Fonte: Veja
Equipes chegam ameaçadas à rodada final da fase de grupos - e podem entrar na longa lista de equipes brasileiras que sofrem traumas e vexames no torneio
Sete pecados capitais dos brasileiros na Copa Libertadores
01-Avareza
De olho nas premiações e nas receitas das transmissões de TV, os clubes brasileiros que participam da Libertadores não abrem mão de disputar - quase sempre com força máxima - os campeonatos estaduais, que têm interesse cada vez menor para o torcedor. Se dispensassem os estaduais (ou jogassem essas competições só com reservas ou jogadores jovens), poderiam fazer uma pré-temporada melhor - e chegar inteiros à Libertadores.
02-Gula
Além de dificultar a realização de uma pré-temporada adequada, os estaduais também têm influência decisiva - e sempre negativa - nas partes física, técnica e moral das equipes. Como os mata-matas da Libertadores caem justamente nas mesmas datas da reta final dos torneios locais, os times dividem suas atenções.
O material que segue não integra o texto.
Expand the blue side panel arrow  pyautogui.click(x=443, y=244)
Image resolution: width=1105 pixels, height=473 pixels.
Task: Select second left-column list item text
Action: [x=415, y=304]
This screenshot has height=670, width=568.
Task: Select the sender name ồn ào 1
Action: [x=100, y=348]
Quem chega às decisões dos estaduais se desgasta demais. E quem perde na fase decisiva desses campeonatos fica pressionado e sem confiança.
03-Preguiça
Um dos chavões clássicos dos técnicos que comandam equipes brasileiras na Libertadores sentencia: "Somos melhores tecnicamente. Se empatarmos na raça e na disposição com nossos adversários, ganhamos todas". De fato, falta empatar na raça e na disposição. Entre os vexames recentes das equipes do país no torneio, muitos deles podem ser creditados diretamente ao espírito de superação dos adversários, principalmente os argentinos.
04-Ira
No quesito garra, os brasileiros na Libertadores parecem ser oito ou oitenta. Quando finalmente decidem mostrar a mesma disposição e fibra que os adversários, acabam exagerando na dose e distribuindo botinadas - só que sem ter a mesma malandragem que os inimigos. Também caem nas provocações dos rivais, apesar de todos adotarem o mesmo discurso de que "é preciso ter cabeça fria para aguentar a catimba deles".
05-Inveja
A conquista da Libertadores por um rival local costuma ser uma grande dor de cabeça aos clubes brasileiros, que acabam entrando nas edições seguintes sob uma pressão excessiva - e sucumbindo ao próprio nervosismo. Exemplo clássico: em 2006, um ano depois que o São Paulo foi campeão, o Corinthians perdeu a cabeça - e a chance de erguer a taça - num jogo contra o River Plate. A partida terminou em quebra-quebra no Pacaembu.
06-Soberba
Apesar do recente sucesso de várias equipes de pouca tradição no torneio (como Once Caldas e LDU), os brasileiros continuam entrando de salto alto em alguns confrontos com equipes pequenas e médias do continente. Só na edição deste ano, foram três eliminações para times de curta história na Libertadores: o Tolima tirou o Corinthians, o Libertad despachou o Fluminensee
O Universidad Católica eliminou o Grêmio.
Orgulho
Por causa da soberba com que encaram alguns de seus adversários menos famosos, os clubes brasileiros resistem à ideia de descer do posto de favorito nos duelos decisivos - e hesitam em jogar "como time pequeno", como às vezes acaba sendo necessário. Não por coincidência, o Santos, única equipe que sobreviveu ao vexame brasileiro neste ano, soube se defender com unhas e dentes no jogo decisivo contra o América do México, na terça.